Integration of the pectin homogalacturonan (HG) integrity and remodeling into defense immunity facilitates building blocks of stress resilience within the host and pathogen interactions in the forests. Recent advances in apoplastic pectin methylesterases (PMEs) and coordinated PME inhibitors (PMEIs) deployed immune signaling, highlighting their critical roles in regulating biotic stress adaptation. Nevertheless, the PME and PMEI multiple isoenzyme families involved in defense priming in the model tree species are largely unknown.
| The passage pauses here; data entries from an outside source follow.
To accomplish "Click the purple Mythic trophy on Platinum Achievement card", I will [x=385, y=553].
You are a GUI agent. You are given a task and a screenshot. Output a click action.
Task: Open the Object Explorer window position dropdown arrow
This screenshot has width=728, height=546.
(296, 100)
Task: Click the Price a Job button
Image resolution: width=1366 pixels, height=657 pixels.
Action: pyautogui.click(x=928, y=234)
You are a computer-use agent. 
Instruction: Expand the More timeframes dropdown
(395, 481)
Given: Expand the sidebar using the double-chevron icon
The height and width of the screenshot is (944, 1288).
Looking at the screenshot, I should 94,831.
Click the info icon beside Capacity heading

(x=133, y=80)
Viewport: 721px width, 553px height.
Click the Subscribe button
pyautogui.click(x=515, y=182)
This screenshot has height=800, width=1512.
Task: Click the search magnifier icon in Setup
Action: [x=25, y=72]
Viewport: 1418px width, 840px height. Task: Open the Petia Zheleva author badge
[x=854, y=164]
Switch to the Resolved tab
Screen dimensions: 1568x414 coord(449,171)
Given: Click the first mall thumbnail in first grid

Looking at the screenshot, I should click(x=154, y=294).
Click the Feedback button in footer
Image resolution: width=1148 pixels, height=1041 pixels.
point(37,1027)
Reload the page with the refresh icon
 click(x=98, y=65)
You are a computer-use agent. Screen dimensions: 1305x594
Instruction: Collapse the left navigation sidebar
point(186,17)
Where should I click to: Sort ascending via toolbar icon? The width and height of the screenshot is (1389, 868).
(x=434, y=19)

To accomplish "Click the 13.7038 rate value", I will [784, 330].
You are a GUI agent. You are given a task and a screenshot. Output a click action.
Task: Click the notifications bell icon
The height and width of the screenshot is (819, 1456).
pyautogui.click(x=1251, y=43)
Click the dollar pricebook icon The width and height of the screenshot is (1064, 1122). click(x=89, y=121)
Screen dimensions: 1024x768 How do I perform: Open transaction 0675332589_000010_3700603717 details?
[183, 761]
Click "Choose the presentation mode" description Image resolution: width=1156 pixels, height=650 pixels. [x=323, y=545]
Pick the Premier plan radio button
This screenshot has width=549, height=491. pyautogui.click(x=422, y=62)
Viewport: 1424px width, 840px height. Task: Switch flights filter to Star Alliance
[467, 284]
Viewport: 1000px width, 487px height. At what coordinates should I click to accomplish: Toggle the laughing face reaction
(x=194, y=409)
The in silico demonstration of the molecular profile identified 70 PME- (50 type-I proPME and 20 type-II PME) and 49 PMEI-encoding genes in the Populus genome. Evaluation of the transcript abundance verified 20 PtproPMEs and 18 PtPMEIs that showed predominant expression in the root and genetic redundancy for type-II PtPMEs. Dynamic changes in the transcriptome and experimental evaluation revealed a minuscule number of type-I proPMEs and PMEIs that showed marked promotions during a time-course Fusarium solani (Fs) infection. Using GC/LC-mass-based non-targeted metabolomics to inspect structure-related carbohydrates and PME activities suggested a correlation between proPME-PMEI co-expression and deformed pectin HG biosynthesis. Further functional examination of the enzyme inhibitory affinities of recombinant PtPMEI1 and 39 in vitro and apoplastic patterns suggested a clustering of the type-I proPME in the regulation of the innate immunity by maintaining homeostasis of the pectin HG de-methylesterification (DME) in the cell wall. The coherent omics-wide survey of the fungi pathogen-induced PME-PMEIs and disturbed carbohydrate accumulation provide theoretical cues for in-depth mining of the biological significance of the underlying immune signaling networks within an apoplastic niche in trees.